Тем временем бой у скалы постепенно затихал. Чувствовалось, что прижатые к ней диверсанты отстреливались последними патронами. Но Штубер молил Бога, чтобы агония эта продлилась еще хотя бы полчаса. До тех пор, пока окруженные у каменных выступов десантники из полка «Бранденбург» держатся, основная масса брошенных на подавление десанта русских будет прикована к ним. Освободившись, они сразу же начнут прочесывать окрестности укрепрайона и ближайшие села.
Еще какое-то время Штубер уходил по кромке ольховника, но как только почувствовал, что упорно пробивавшиеся через заросли русские окончательно потеряли его след, в отчаянном прыжке дотянулся до склона небольшого оврага, скатился по прелой перине прошлогодних листьев, дополз до ствола иссеченного осколками дуба и замер за ним. Позиция оказалась крайне неудачной – это он определил сразу же. Отсюда он не мог видеть ни опушки рощи, ни подходов к оврагу, а каждый возникший на склоне преследователь прошил бы его первой же очередью.
И все же, понимая это, Штубер не двинулся с места. Казалось, у него уже не было сил не то что выбираться из оврага, но даже пошевелиться. Несколько минут он так и лежал, прижавшись щекой ко все еще горячему стволу шмайсера, в рожке которого уже не осталось ни одного патрона, и полузабвенно закрыв глаза.

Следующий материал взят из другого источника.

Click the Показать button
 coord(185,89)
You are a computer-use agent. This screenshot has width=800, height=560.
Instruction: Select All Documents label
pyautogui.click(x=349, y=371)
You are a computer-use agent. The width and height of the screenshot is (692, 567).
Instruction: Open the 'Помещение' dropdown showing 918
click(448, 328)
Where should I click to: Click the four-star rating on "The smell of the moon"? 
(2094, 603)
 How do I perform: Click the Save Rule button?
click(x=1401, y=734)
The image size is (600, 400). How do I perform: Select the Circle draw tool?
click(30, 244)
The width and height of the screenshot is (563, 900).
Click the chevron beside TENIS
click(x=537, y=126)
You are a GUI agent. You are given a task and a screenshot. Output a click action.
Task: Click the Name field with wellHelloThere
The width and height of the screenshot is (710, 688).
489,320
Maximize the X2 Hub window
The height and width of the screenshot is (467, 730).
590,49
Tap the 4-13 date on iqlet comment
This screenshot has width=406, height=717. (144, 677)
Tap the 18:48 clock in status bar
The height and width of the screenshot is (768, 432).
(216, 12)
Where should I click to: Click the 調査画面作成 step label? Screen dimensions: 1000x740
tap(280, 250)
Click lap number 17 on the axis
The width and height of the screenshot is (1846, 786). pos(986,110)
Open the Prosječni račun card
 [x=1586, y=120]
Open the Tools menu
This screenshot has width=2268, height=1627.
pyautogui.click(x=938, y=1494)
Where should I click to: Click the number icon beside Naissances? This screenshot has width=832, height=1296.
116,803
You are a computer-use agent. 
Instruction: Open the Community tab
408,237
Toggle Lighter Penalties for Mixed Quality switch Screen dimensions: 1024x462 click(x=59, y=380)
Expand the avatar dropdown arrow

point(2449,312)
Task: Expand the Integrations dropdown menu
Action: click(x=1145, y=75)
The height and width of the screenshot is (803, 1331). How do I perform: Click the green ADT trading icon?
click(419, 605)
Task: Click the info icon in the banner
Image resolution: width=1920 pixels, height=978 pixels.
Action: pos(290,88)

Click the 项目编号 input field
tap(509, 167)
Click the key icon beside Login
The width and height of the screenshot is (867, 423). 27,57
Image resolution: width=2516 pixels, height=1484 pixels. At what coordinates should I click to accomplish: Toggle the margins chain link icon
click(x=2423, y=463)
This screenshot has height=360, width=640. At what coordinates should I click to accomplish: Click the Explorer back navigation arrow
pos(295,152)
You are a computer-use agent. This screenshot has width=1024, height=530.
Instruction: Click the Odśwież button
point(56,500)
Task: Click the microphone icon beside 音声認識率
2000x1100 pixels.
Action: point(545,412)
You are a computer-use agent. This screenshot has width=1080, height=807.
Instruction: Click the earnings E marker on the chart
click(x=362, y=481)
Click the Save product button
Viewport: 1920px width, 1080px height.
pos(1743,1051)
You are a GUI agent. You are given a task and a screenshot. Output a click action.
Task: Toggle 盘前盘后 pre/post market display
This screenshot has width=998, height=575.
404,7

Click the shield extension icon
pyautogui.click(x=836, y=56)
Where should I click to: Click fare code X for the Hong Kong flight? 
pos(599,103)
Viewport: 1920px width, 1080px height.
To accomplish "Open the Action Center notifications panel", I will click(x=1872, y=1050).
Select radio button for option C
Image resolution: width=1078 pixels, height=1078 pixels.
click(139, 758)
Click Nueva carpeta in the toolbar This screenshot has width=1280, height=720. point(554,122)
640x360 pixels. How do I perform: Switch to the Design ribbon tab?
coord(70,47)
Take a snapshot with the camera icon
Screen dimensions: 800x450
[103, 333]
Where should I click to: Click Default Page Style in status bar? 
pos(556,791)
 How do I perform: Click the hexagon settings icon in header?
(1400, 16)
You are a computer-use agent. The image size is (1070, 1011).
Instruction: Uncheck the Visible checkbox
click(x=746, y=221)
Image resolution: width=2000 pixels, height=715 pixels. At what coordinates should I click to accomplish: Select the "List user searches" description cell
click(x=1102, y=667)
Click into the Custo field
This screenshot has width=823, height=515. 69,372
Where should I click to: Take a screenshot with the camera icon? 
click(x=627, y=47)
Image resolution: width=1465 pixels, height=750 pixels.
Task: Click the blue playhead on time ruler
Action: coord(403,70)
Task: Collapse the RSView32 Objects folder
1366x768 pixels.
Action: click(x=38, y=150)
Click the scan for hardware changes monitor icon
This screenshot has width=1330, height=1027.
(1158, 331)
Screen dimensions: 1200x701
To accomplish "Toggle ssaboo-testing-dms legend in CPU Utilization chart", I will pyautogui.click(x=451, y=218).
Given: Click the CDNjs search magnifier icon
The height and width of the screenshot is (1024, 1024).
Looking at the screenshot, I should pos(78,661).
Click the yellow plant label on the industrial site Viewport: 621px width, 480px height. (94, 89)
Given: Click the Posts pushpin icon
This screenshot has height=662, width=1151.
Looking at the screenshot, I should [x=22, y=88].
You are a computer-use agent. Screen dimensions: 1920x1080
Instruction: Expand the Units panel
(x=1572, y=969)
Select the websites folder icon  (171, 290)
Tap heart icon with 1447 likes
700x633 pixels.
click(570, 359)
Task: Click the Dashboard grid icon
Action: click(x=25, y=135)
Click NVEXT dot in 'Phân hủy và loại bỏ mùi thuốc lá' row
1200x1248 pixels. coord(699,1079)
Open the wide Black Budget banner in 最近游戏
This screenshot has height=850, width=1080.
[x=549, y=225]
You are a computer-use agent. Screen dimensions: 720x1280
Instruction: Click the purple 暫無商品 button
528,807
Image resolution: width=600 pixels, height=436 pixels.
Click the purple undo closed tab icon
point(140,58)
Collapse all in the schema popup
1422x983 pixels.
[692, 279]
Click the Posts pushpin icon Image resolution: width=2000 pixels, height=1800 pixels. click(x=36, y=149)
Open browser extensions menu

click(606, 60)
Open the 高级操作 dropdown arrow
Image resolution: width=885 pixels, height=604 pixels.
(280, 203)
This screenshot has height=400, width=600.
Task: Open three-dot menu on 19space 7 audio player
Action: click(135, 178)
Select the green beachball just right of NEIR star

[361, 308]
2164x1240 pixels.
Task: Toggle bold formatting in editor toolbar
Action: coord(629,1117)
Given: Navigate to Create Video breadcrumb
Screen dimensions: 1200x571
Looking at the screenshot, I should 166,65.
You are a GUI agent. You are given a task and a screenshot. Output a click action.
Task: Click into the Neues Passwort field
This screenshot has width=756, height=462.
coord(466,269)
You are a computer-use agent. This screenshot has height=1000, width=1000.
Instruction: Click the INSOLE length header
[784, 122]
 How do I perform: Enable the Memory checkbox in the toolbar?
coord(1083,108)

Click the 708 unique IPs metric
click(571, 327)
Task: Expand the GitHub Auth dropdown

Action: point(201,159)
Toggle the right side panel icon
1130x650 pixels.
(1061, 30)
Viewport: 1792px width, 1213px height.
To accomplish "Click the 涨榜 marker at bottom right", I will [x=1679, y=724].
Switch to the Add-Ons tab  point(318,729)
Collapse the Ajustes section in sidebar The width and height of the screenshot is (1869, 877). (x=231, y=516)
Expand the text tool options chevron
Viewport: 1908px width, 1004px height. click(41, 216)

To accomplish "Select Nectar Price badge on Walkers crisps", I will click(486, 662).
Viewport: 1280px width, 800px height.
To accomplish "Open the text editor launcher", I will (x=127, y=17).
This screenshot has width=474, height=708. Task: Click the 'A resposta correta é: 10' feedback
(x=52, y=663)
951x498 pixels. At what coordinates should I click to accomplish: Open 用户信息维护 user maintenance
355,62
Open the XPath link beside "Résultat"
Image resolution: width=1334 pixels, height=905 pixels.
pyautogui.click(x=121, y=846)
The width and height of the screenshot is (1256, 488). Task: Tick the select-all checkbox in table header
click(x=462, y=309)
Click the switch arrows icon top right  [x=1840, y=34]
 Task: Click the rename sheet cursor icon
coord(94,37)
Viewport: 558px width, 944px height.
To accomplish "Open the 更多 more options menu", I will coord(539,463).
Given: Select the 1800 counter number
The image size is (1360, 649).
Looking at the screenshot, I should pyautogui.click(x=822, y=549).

Оберштурмфюрер слышал, как, постреливая на ходу из винтовок, русские входили в рощу. Слышал их ругань, доносившуюся уже со склона долины, на которой они, взяв в осаду стога и постройки, приказывали сдаться укрывшимся там воображаемым парашютистам.
Но лишь когда шум преследования начал долетать издалека, уже, очевидно, из опушки леса по ту сторону долины, оберштурмфюрер наконец со всей ясностью осознал, что спасен. На какое-то время – спасен. И что времени этого у него осталось ровно столько, сколько понадобится одной части русских, чтобы расправиться с последними десантниками у скалы, а другой – чтобы вернуться из долины. Однако Штубер старался не думать об этом. Он блаженствовал. Будь его воля, здесь, на этой перине из травы и хвои, заночевал бы. Возможно, это была бы самая эдемская ночь из когда-либо проведенных им.
Затихли голоса. Совершенно неожиданно, как внезапно прерванная жизнь, умолк, отстучав последними выстрелами, охрипший пулемет. Однако спасительную лесную тишину, которая вот-вот должна была подступить к этому небольшому лесному урочищу, уже вспахивали явственно слышимые шаги, ревматическое потрескивание веток, приглушенные, еле выговариваемые сдавленными одышкой глотками проклятия.
Осторожно, стараясь не шелестеть листвой, Штубер подполз к кромке оврага, прижался плечом к стволу какого-то дерева и достал из-за поясного ремня небольшой швейцарский пистолетик, который у них, в диверсионной школе, называли «последней надеждой диверсанта».